Prompting Formalisation Through Labour Market Regulation: A ‘Framed Flexibility’ Model for Domestic WorkIndustrial Law Journal

By:
Deirdre McCann, Jill Murray
Date:
  • Article Title: Prompting Formalisation Through Labour Market Regulation: A ‘Framed Flexibility’ Model for Domestic Work
  • Title of Journal: Industrial Law Journal
  • Vol #: 43
  • Issue #: 3

There is an urgent need to conceptualise the potential for legal regulation of informal labour markets. This article responds by centring on one facet of the informal economy, namely domestic work. Efforts to regulate domestic work have intensified in the wake of the International Labour Organization’s Domestic Workers Convention, 2011 (No 198).
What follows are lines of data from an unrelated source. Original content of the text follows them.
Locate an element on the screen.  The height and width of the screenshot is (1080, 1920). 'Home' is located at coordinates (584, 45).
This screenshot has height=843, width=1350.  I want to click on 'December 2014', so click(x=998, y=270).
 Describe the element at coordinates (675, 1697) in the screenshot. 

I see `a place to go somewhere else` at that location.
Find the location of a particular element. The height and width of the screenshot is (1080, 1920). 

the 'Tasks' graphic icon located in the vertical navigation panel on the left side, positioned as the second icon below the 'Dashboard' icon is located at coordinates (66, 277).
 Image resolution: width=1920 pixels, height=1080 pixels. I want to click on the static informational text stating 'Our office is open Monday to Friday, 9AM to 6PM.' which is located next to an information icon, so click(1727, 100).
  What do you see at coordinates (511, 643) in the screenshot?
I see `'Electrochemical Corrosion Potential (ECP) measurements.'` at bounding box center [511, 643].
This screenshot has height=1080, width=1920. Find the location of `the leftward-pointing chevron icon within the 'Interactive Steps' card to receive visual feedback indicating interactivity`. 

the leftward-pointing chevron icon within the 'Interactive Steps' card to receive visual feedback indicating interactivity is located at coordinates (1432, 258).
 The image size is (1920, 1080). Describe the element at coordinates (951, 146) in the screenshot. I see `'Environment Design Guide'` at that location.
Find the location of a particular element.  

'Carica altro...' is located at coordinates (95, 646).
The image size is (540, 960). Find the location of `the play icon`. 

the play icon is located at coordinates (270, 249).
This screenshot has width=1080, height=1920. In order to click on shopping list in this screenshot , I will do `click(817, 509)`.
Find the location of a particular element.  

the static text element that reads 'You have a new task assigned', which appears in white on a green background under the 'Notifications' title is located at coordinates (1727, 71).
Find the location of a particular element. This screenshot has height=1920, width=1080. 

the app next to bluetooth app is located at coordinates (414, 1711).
Yet this regulatory project has encountered particular complexities in devising frameworks to regulate the working hours of domestic workers. The article argues that domestic work is both crucial to the evolution of working time regulation and a fruitful site of experimentation on the ‘formalisation’ of unregulated and casualised markets. It investigates the legal construction of working time in domestic work, proposes a conceptual framework for regulation and outlines a regulatory model (the ‘Framed Flexibility Model’) that is intended to be serviceable across a range of informal and profoundly casualised work-forms (eg, ‘zero hours’ arrangements). The article concludes by explaining the relevance of this Model, including by suggesting a novel ‘reconstructive’ role for labour law.